--- Page text ---
◇ ◇ ◇ ◇ ◇ ◇ ◇
Credit Card Statement
A detailed, written summary of how you’ve used your credit card for a billing period.
Credit Limit
A boundary set by the credit issuer on how much you can charge on credit issued.
Credit Score
Numbers created by mathematical algorithms that use your credit history to calculate a score at a moment in time.
Credit Union
A cooperative bank chartered by the National Credit Union Administration or a state government that its members own.
Credit Utilization Ratio
The percentage of the total amount of credit a person has available compared with the amount they’ve used. If you have one 1,000-dollar credit card and carry a Five-Hundred-dollar balance, you have a 50% credit utilization.
Creditworthy
A measure of a consumer’s ability to obtain and pay back extended credit.
Cryptocurrency
Often referred to as just crypto. It is encrypted digital currency, meaning there is no physical coin or bill. However, you can use a service that allows you to cash in cryptocurrency for a physical token. You usually exchange cryptocurrency online without using an intermediary like a bank, as crypto is not government-backed. Cryptocurrency values change constantly.
D
Data Breach
The unauthorized retrieval or disclosure of sensitive information that may be used for identity theft, to embarrass a company, or other nefarious intent.
Debit card
A plastic card linked directly to your banking account (normally your checking) that is used to make purchases. It may look like a credit card, but your account must be funded with the amount of the purchase to be approved.
Debt
The capital owed to another person or a business.
Debtor
The consumer who owes capital to a creditor.
Deductible
A portion of the insured loss paid by the policyholder. The expenses the insured must pay before the insurance kicks in.
Deficit
A shortage or deficiency.
Deflation
A simultaneous decrease in the price of goods and services while the value of money increases.
Demand
A measure of how popular or necessary a commodity is and how many consumers want to purchase it.
Depreciation (Economics)
A measure of an item’s use due to wear and tear or its potential of becoming obsolete.
Direct deposit
Your earnings are electronically sent to your banking account(s).
Disposable Income
The amount of money remaining after paying all of your household expenses.
Dividend
The share of profits paid by a company to its shareholders.
Dow Jones Industrial Average (DJIA)
The most cited stock index measuring price changes on the stock markets. It comprises 30 large publicly traded companies on the New York Stock Exchange and NASDAQ.
Durable Good
A good that is expected to last a minimum of three years.
E
Emergency Fund
A cash reserve expressly set aside for unplanned expenses or emergencies.
Entrepreneur
A person who organizes, operates, and assumes the risks of a business or enterprise.
Equilibrium
Occurs when the quantity of a good or service provided equals the quantity demanded. Or when all willing buyers are satisfied, and producers do not have any wasted inventory—also referred to as market equilibrium. In a supply and demand graph, it is where the supply and demand curves intersect.
Equity
Could be the value of shares, stocks, and shares with no fixed interest or the difference between assets and liabilities. In relation to a mortgage, it is the difference between the home’s value and what you owe.
Estate tax
A federal or, at times, state tax levied on everything you own or have interests, such as property or businesses, at the time of a person’s death.
Exchange rate
Comparing the difference in the value of two currencies. If you were traveling to a European country, you would exchange your dollars for euros. The exchange rate would determine how many euros you would get for one dollar. If the euro is valued at a higher rate, you will receive fewer euros than your dollar.
◇ ◇ ◇ ◇ ◇ ◇ ◇
--- Information supplied ---

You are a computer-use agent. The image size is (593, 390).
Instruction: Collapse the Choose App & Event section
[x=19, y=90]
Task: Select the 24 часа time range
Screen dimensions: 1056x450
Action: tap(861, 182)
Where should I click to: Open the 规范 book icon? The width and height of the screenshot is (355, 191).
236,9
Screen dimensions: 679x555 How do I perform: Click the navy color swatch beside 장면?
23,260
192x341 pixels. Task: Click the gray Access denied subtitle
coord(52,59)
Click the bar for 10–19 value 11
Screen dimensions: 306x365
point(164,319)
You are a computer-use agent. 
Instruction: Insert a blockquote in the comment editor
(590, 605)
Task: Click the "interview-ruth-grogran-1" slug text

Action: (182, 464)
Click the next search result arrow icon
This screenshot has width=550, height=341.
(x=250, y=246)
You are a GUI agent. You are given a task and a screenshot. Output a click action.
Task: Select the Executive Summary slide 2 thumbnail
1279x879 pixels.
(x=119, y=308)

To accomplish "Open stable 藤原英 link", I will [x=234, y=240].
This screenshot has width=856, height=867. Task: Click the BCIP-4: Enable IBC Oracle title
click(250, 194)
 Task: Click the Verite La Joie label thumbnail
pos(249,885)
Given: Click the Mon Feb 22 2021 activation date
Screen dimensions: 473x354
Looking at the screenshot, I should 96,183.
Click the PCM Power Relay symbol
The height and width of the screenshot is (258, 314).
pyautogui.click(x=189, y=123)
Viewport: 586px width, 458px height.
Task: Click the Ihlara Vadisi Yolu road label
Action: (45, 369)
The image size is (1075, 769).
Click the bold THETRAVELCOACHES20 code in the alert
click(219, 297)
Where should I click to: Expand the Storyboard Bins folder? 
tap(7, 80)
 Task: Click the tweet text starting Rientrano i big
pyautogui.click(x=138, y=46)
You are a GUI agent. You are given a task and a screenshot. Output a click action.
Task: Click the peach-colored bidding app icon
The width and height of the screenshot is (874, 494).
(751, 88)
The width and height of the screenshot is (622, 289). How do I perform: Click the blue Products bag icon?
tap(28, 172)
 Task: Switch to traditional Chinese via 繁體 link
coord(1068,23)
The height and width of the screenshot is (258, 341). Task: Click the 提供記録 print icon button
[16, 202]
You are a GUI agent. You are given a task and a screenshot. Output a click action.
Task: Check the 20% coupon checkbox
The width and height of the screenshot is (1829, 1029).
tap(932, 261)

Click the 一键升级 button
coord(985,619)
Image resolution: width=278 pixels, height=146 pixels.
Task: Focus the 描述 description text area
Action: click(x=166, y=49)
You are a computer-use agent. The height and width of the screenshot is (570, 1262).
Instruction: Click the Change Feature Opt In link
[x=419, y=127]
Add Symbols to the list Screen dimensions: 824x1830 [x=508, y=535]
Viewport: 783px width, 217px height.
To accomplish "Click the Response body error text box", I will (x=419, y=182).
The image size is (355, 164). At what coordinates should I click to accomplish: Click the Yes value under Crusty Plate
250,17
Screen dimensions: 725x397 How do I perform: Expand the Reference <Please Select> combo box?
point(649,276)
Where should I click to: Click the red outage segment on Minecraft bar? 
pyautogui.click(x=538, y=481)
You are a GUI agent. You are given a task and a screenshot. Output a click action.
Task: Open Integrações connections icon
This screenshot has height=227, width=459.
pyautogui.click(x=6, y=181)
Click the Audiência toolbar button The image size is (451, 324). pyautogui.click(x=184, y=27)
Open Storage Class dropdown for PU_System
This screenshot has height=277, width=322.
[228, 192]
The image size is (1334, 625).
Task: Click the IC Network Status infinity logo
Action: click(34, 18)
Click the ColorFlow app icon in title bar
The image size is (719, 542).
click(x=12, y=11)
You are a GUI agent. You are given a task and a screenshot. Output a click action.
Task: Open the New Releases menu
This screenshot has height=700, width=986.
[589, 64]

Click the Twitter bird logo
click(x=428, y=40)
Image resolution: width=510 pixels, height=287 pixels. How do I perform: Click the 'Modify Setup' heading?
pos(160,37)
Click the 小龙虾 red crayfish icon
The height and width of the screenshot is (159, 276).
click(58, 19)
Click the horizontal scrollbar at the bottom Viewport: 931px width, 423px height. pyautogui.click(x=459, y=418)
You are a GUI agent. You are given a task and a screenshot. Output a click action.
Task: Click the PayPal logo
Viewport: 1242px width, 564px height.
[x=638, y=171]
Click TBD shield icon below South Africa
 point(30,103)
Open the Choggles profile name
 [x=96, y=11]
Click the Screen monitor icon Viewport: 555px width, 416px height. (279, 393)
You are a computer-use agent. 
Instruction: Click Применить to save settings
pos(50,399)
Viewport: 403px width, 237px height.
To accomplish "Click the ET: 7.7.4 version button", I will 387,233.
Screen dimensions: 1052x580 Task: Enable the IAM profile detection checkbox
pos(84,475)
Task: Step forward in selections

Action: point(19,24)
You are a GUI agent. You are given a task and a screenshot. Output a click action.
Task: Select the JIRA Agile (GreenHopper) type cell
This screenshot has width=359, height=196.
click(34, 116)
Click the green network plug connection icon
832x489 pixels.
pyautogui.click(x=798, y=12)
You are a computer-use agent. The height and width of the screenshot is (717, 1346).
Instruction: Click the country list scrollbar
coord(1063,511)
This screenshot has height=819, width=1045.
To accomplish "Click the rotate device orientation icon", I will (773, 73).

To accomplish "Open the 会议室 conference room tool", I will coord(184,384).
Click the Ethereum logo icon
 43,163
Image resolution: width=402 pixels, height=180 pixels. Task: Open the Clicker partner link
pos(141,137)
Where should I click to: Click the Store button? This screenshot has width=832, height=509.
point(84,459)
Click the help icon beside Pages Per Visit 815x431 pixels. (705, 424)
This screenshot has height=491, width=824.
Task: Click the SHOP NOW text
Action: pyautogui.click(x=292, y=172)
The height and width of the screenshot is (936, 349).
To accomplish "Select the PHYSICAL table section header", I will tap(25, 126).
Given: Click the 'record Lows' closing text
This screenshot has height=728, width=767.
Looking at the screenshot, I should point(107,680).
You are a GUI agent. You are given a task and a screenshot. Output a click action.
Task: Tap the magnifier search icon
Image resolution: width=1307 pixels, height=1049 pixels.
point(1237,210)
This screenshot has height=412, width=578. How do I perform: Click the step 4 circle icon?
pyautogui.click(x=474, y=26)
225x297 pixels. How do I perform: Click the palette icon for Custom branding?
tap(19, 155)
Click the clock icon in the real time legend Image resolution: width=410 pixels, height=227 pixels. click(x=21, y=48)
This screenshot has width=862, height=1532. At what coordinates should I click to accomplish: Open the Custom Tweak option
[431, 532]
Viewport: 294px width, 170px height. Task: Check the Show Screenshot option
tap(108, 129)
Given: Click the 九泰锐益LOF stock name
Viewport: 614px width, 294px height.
◇ ◇ ◇ ◇ ◇ ◇ ◇
Decide whether each statement below agrees with the glossary of financial terms. For each, answer yes or no and quote the words from the glossary that settle it.
1. A durable good is expected to last at least three years.
2. The Dow Jones Industrial Average is made up of 50 companies.
3. Cryptocurrency is backed by the government.

--- Solution to this task ---
1. Yes: "A good that is expected to last a minimum of three years."
2. No: "It comprises 30 large publicly traded companies on the New York Stock Exchange and NASDAQ."
3. No: "as crypto is not government-backed."